Sugar production started slowly in Hawai`i. The first sugar mill was created by an unidentified Chinese man in 1802 on Lanai who returned to China in 1803 .[1] The first sugar plantation in Hawai`i was established in 1835 and in 1836, the first 8,000 lbs of sugar and molasses was shipped to the United States. [1]

By the 1840s, sugar plantations began to gain a foothold in Hawaiian agriculture. Steamships provided rapid and reliable transportation to the islands, and at the same time, demand increased during the California Gold Rush.[3] The land division law of 1848 (known as The Great Mahele) displaced Hawaiian people from their land, forming the basis for the sugar plantation economy.[4] In 1850, the law was amended to allow foreign residents to buy and lease land.[3] Market demand increased even further during the onset of the American Civil War which prevented Southern sugar harvests from being shipped northward.[5] The price of sugar rose 525% from 4 cents in 1861 to 25 cents in 1864.[3] The Reciprocity Treaty of 1875 allowed Hawai`i to sell sugar to the United States without paying duties or taxes, greatly increasing the plantation profits.[6] This treaty also increased the plantation profits, guaranteeing that all resources including land, water, human labor power, capital, and technology would be thrown behind sugarcane cultivation.[7][4] The 1890 McKinley Tariff Act, an effort by the United States government to decrease the competitive pricing of Hawaiian sugar, paid 2 cents per pound to mainland producers. After significant lobbying efforts, this act was repealed in 1894.[5] By 1890, 75% of all privately held land was owned by foreign businessmen.[6]

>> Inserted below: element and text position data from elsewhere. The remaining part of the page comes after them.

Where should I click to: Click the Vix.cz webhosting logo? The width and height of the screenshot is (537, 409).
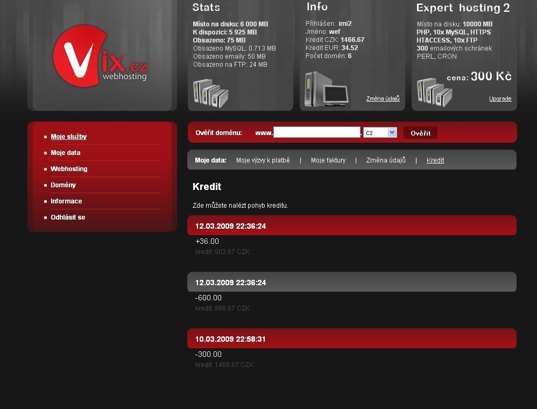[100, 57]
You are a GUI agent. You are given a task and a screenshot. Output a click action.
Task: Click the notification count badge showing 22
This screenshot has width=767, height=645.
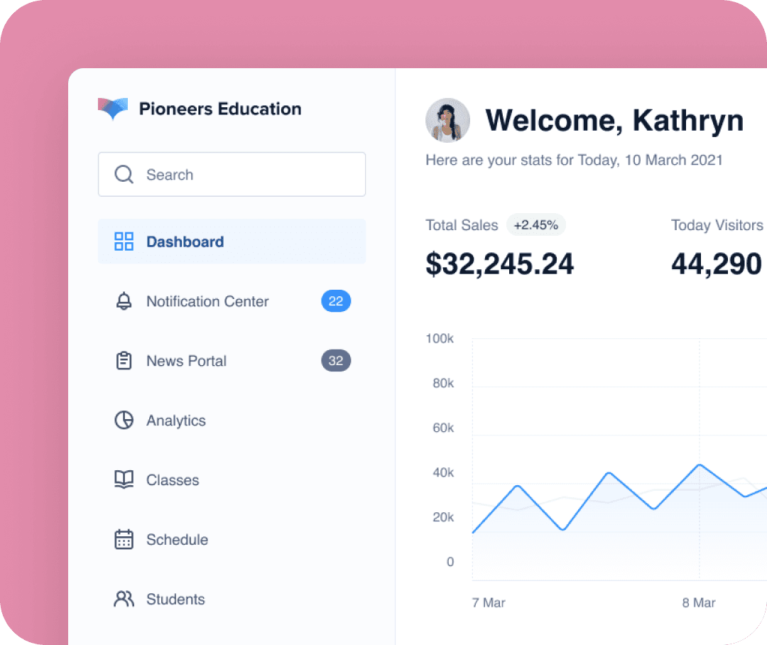[x=335, y=301]
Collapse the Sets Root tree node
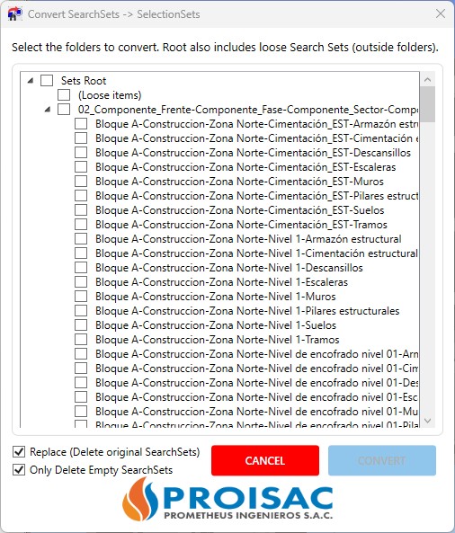 [31, 81]
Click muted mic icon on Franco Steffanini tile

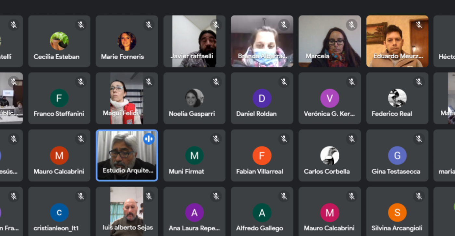pyautogui.click(x=81, y=82)
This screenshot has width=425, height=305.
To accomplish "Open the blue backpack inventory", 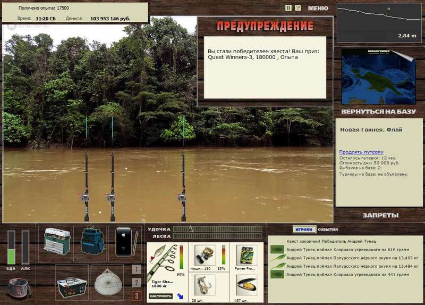I will pyautogui.click(x=92, y=241).
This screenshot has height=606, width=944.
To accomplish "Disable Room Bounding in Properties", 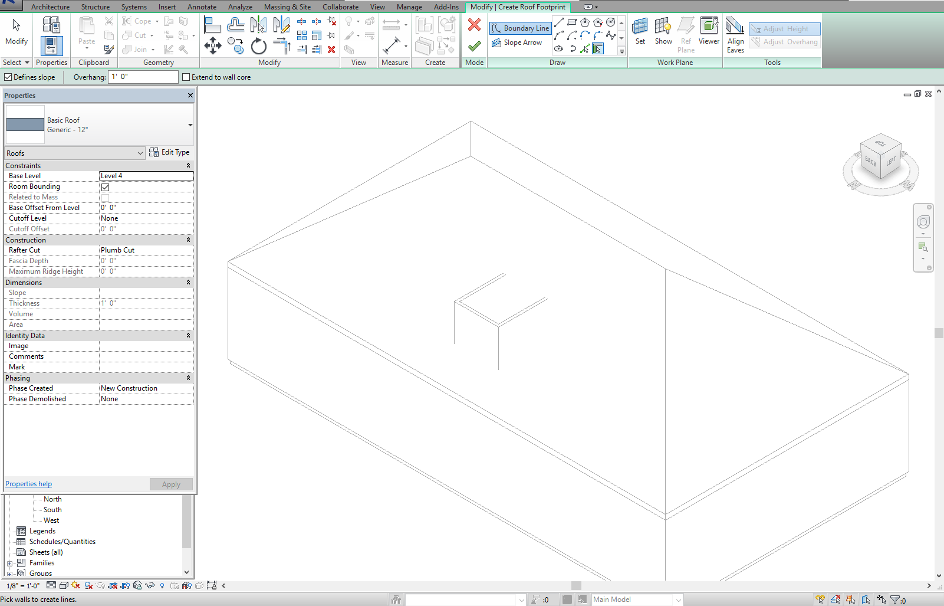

[edit] Sugar and the Big Five

The industry was tightly controlled by five former missionary families known in Hawai`i as “The Big Five”.[2] The Big Five eventually owned and gained control over every aspect of the Hawaiian economy including banking, warehousing, shipping, and importing.[4] This control of commodity distribution kept Hawaiians burdened under high prices and toiling under a diminished quality of life.[4] These businessmen had perfected the double-edged sword of a wage-earning labor force dependent upon plantation goods and services.[6] Close ties as missionaries to the Hawaiian monarchy along with capital investments, cheap land, cheap labor, and increased global trade allowed them to prosper.[4] Later the missionaries-turned businessmen were critical in the overthrow of the Hawaiian monarchy and in 1898, Hawai`i was annexed as a territory of the United States, primarily due to the lobbying of these interest groups.

[edit] Importing labor

Hawai`i Demographics, 1959.
Hawai`i Demographics, 1959.
Hawai`i Demographics, 2005.
Hawai`i Demographics, 2005.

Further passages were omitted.